• _WHAT THIS TASK INVOLVES_
In the data below, find each line containing the string "will" and return it.

─── DATA PROVIDED

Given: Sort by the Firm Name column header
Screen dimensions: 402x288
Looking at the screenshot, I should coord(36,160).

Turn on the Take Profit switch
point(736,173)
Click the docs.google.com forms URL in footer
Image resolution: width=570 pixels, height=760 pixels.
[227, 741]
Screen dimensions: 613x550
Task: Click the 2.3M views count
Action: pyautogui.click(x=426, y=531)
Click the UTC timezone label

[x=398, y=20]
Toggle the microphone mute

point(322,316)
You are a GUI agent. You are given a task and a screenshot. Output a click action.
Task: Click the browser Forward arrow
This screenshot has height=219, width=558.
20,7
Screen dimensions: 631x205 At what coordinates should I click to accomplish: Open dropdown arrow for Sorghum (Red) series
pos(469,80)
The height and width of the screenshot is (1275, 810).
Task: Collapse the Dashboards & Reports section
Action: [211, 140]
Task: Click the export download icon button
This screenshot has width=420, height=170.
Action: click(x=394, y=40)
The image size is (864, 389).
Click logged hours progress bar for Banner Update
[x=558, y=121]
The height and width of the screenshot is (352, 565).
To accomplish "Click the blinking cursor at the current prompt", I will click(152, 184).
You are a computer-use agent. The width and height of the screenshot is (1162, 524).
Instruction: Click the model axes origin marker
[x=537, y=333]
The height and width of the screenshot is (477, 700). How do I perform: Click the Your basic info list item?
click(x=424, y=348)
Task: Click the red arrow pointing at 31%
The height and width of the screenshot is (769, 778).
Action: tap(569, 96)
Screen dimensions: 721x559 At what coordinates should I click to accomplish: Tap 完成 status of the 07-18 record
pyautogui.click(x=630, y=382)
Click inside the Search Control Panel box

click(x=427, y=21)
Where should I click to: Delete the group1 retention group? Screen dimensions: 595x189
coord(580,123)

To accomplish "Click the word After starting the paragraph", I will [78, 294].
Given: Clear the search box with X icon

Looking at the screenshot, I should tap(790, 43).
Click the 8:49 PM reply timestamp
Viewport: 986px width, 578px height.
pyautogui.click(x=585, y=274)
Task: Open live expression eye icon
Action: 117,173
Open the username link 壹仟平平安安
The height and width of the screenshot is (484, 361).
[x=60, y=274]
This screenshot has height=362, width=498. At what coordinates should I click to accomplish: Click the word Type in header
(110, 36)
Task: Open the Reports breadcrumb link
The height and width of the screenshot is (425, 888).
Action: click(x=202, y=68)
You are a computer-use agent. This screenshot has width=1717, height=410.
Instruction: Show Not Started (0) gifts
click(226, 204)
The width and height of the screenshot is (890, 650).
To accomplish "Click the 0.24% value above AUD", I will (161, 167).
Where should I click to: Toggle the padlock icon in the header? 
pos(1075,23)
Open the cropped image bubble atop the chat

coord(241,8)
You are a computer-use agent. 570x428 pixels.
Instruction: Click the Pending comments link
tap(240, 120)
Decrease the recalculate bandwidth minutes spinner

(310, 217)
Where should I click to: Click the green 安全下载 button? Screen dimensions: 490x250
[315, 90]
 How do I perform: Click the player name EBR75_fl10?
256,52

──────

• _WRITTEN REPLY_
To accomplish "Click the blinking cursor at the current prompt", I will click(152, 184).
To accomplish "Click the word After starting the paragraph", I will [78, 294].
To accomplish "Click the 0.24% value above AUD", I will (161, 167).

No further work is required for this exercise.